Uva shook her head and half-heartedly chided Shiv for pushing his luck, but she didn’t seem put off at all.
Adam thought back to his own courtship with Isabella, and something inside him trembled. Could I say that with a straight face? Could I pull that off? He looked back at Shiv, and studied the easy smile on the Deathless’s face, like how he cleaned a plate as he worked. Maybe. Definitely. I’m not a coward. I’m not.
But Adam did doubt himself often. It came with the territory of being the son of a Town Lord—and a great hero of the Republic. And so, ultimately, it was Isabella who approached him after they spent some time making eyes at each other. Which was after months of awkward attempts from his side at getting closer and signalling his intent. He even had flowers mysteriously delivered.

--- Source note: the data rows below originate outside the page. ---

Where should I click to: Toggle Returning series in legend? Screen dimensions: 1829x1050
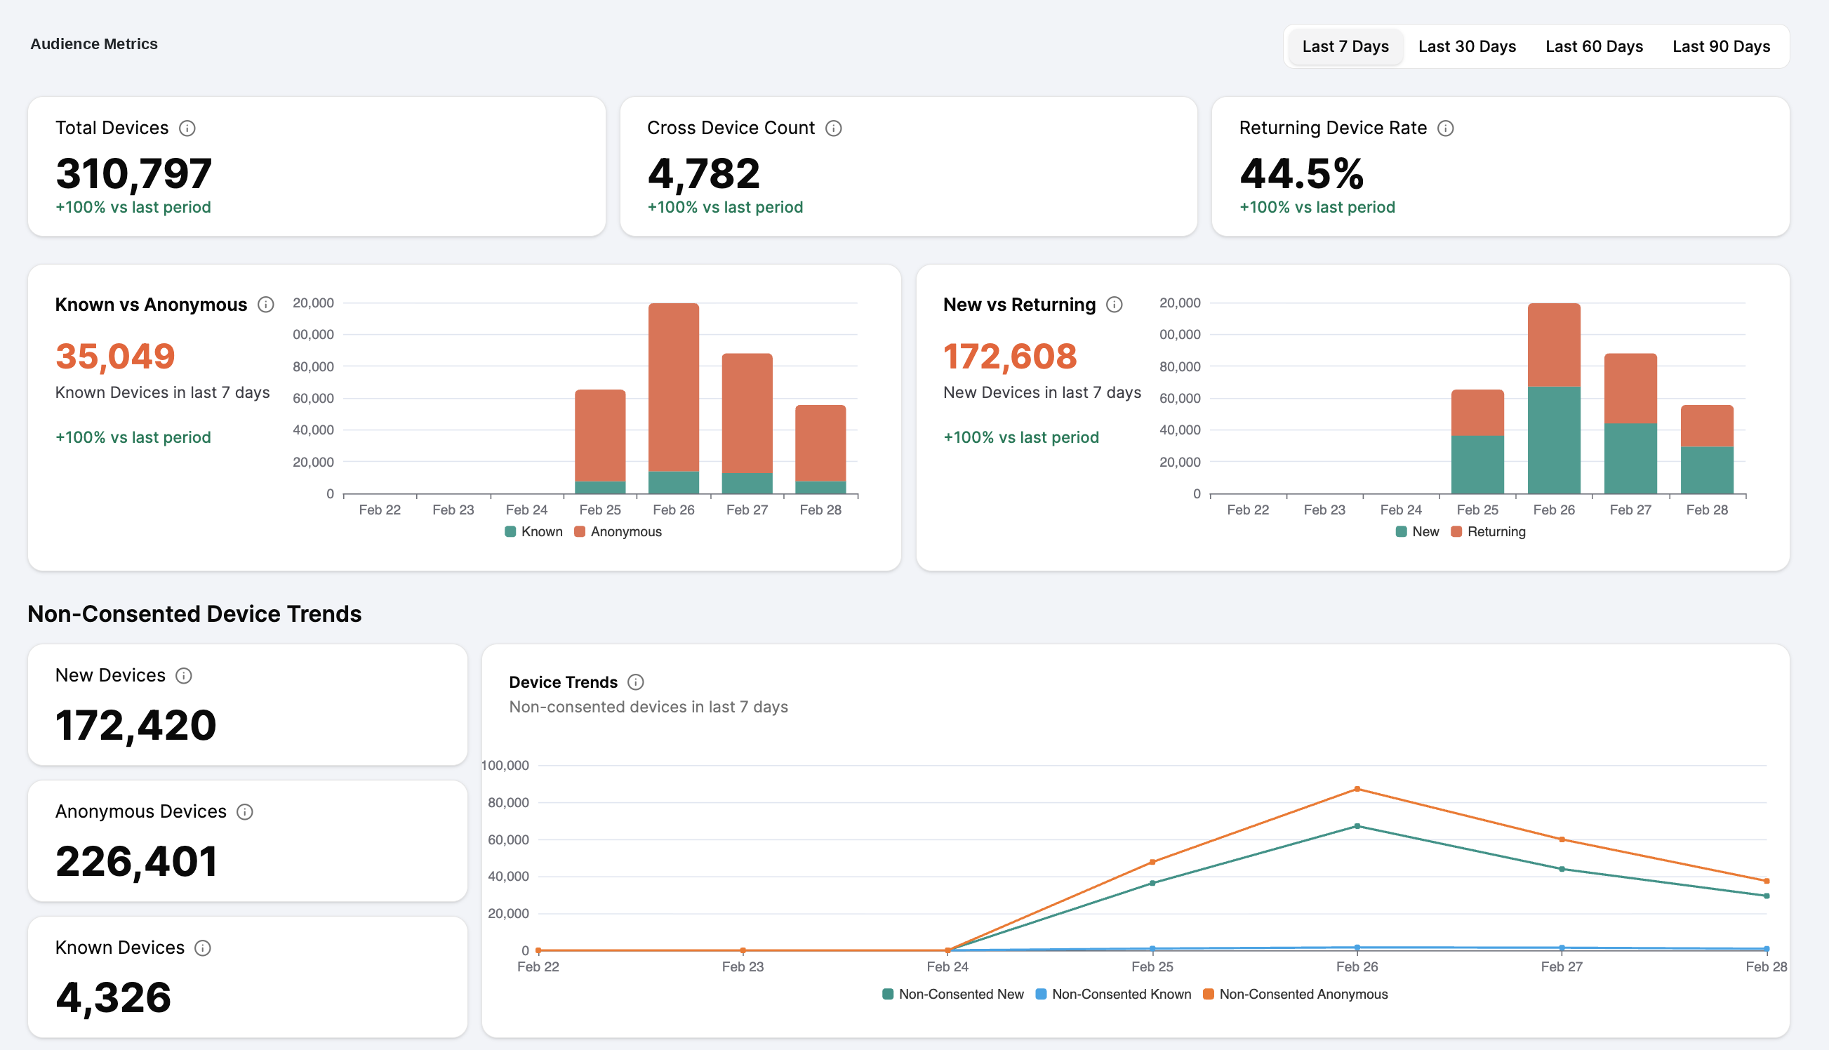click(1489, 532)
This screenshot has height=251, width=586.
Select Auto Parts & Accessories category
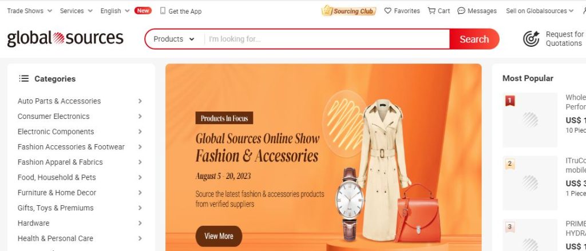59,101
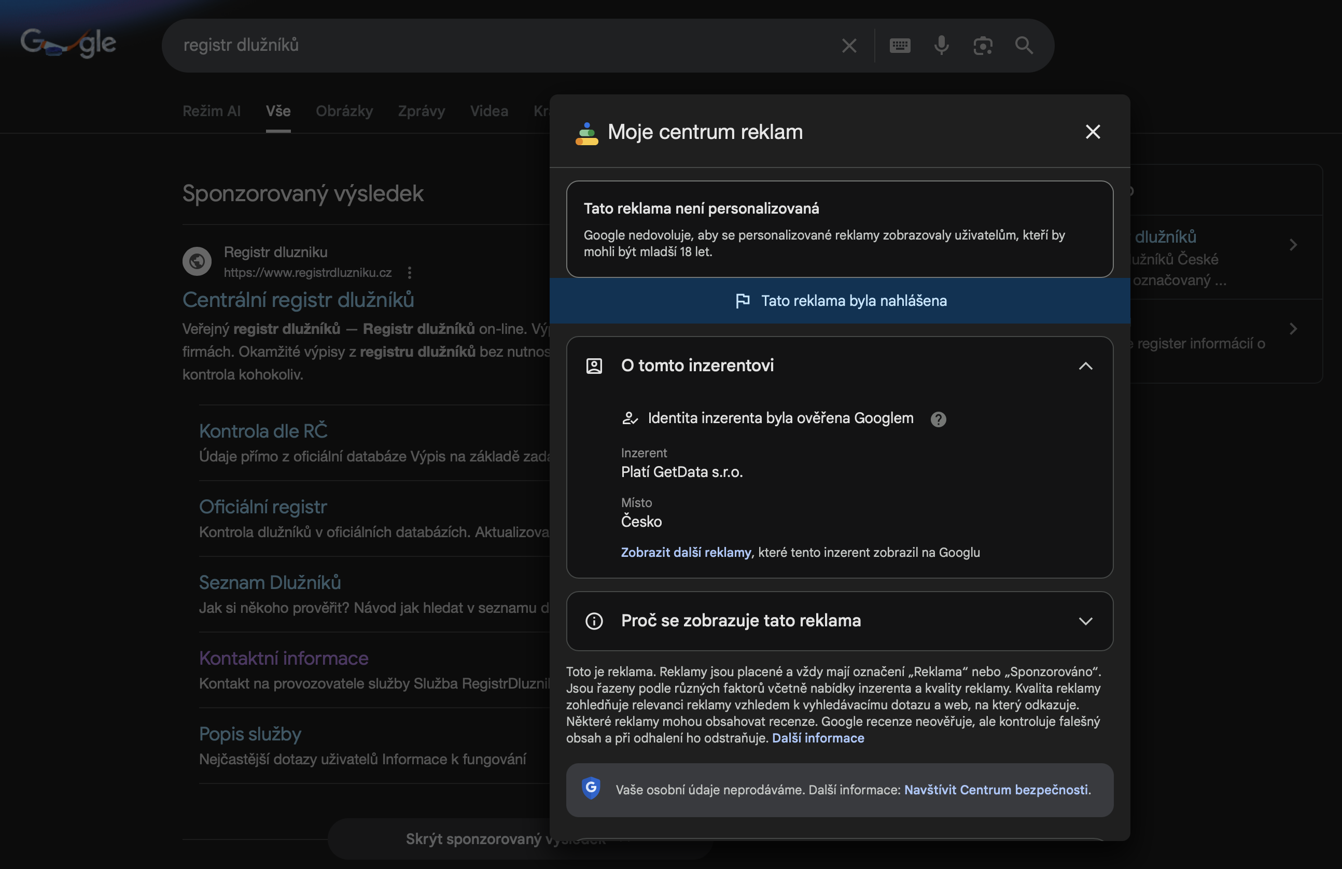Open on-screen keyboard input tool

899,46
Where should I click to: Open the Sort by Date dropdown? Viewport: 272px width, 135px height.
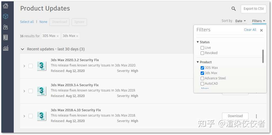pos(241,21)
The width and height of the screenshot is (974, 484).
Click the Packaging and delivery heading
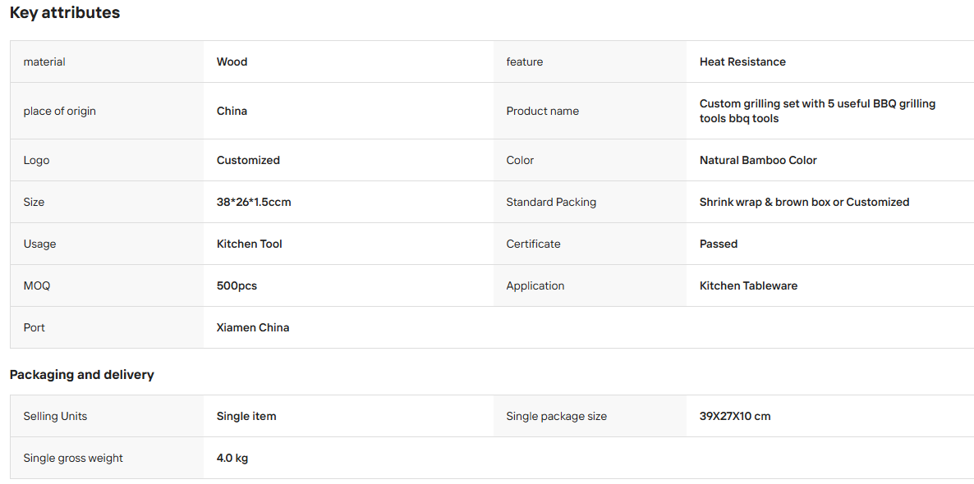point(82,375)
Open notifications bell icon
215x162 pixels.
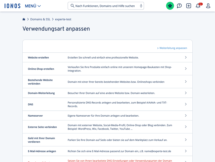[x=198, y=6]
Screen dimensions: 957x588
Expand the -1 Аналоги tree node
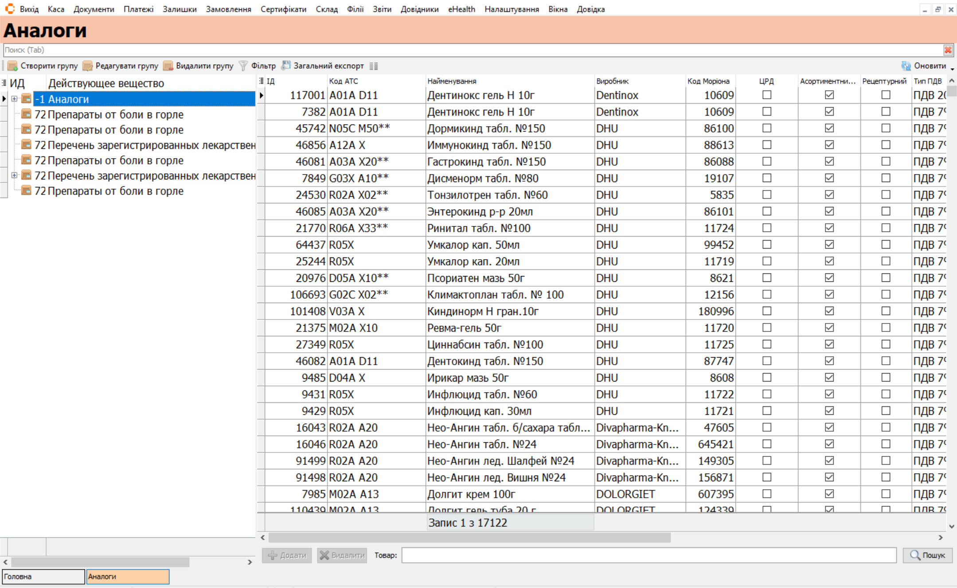(x=14, y=99)
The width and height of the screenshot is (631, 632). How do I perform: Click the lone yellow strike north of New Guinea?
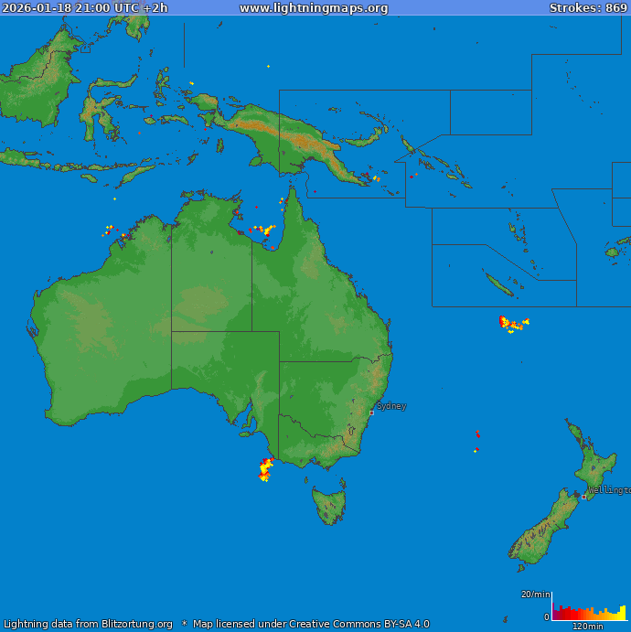click(268, 66)
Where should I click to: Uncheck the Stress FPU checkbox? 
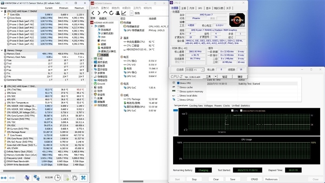178,83
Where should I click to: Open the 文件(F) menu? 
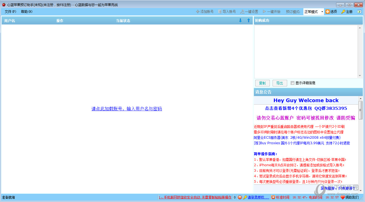(10, 12)
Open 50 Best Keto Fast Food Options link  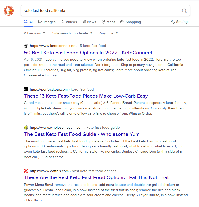tap(88, 53)
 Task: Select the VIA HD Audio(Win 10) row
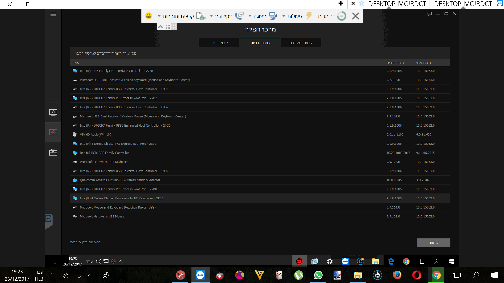click(260, 134)
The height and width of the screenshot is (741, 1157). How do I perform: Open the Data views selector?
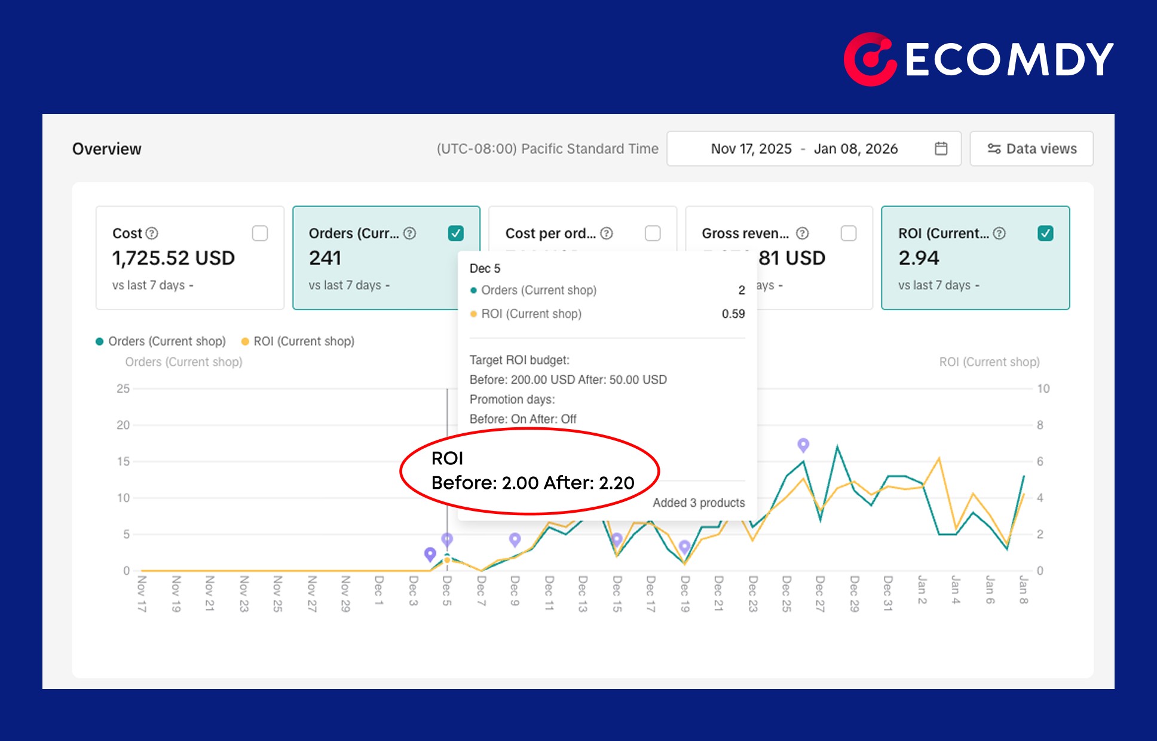tap(1031, 149)
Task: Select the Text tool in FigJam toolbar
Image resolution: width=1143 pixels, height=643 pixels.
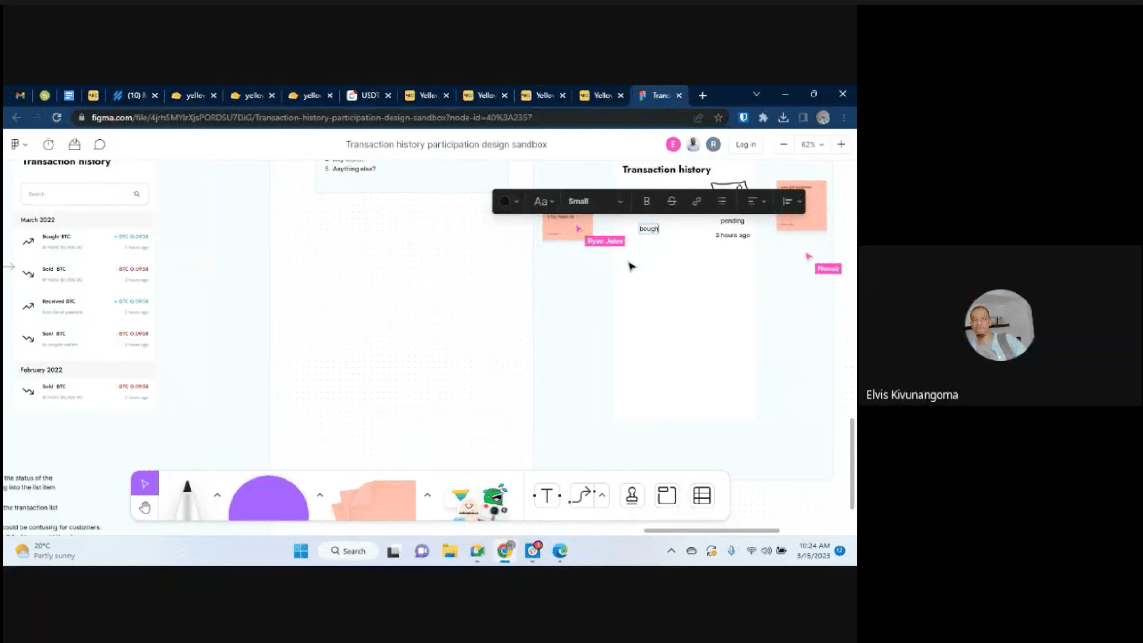Action: click(x=547, y=495)
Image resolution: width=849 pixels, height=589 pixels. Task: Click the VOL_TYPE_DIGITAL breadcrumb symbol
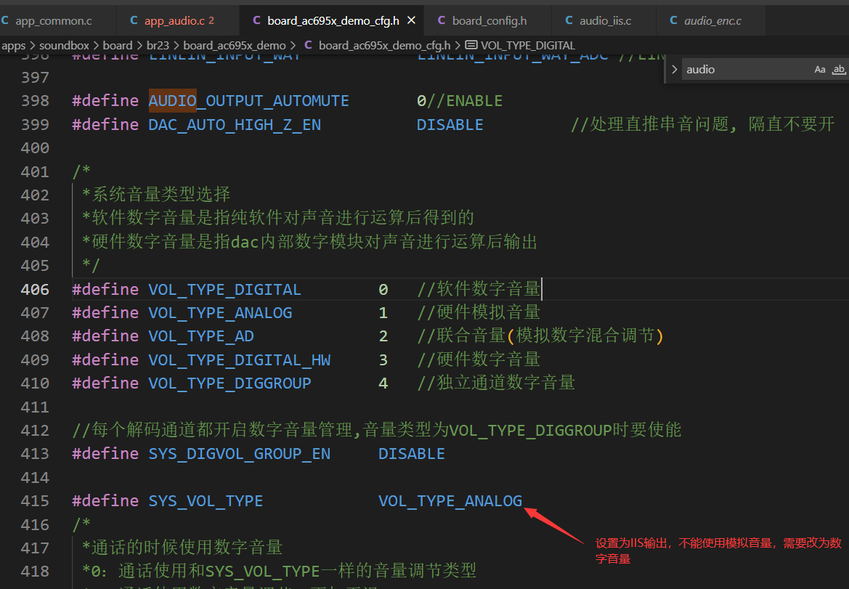click(x=528, y=46)
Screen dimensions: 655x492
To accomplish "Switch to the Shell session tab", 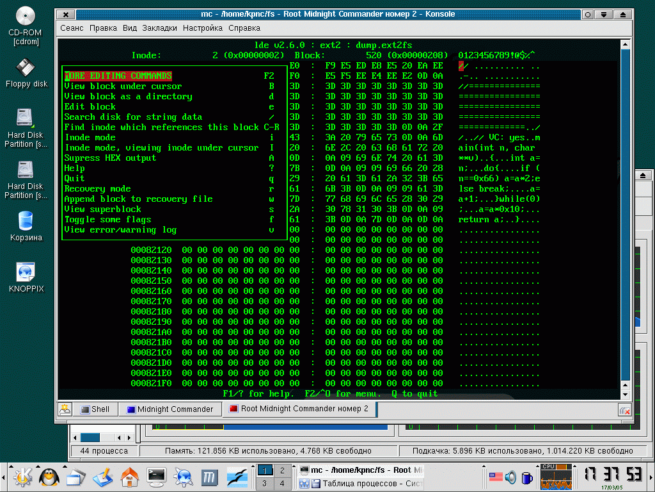I will [95, 409].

Suddenly, another horrible thought materialized in Adam’s mind: he imagined Shiv going to the academy as well—and the image of Shiv being the popular boy at school spread through Adam’s being like a forest fire.
No, no! Gods! No! PLEASE ASCENDANTS, NO! Adam swallowed. No, they'd surely realize something’s wrong with him. His eyes, perhaps? That would keep people away from him… Wait? When did he get irises? What even is this? Am I jealous of his confidence? I hate this! I hate him!
“It goes in your mouth, not all over the table,” Shiv said, pointing a fork at Adam. The Young Lord looked and saw his hand shaking, with some of the minced meat leaking out. “If you don’t like it—”
Adam tore into the food again, like a dog starved for days. Shiv drew back and shook his head, muttering about understanding the spiderfolk more than he did his own people.
“Anyway,” Shiv said. “We’re not leaving the city. Not for a bit. Not until the Composer summons us again and elaborates on the route we take.”
The Young Lord gulped down another bite of food. He was about to voice his protests when Shiv laughed.
“What?”
“Cooking went up.” Shiv said.
“Again?” Uva said, narrowing her eyes.
“Again,” Shiv said.
***
Cooking > 22
“That’s… unnaturally fast growth,” the Umbral said. “But I will not complain. This pleases my tongue and stomach, after all.”
Shiv gave a coy smile. “And I’m honored to please your tongue. And stomach.”
“Shiv…” She rolled her eyes.
“How?” Valor groaned off by the side. “How does he say these phrases so easily? And why do they work?”
Shiv blinked at the dagger. “Because I mean them.” Then, Shiv shrugged, as if it was no big deal.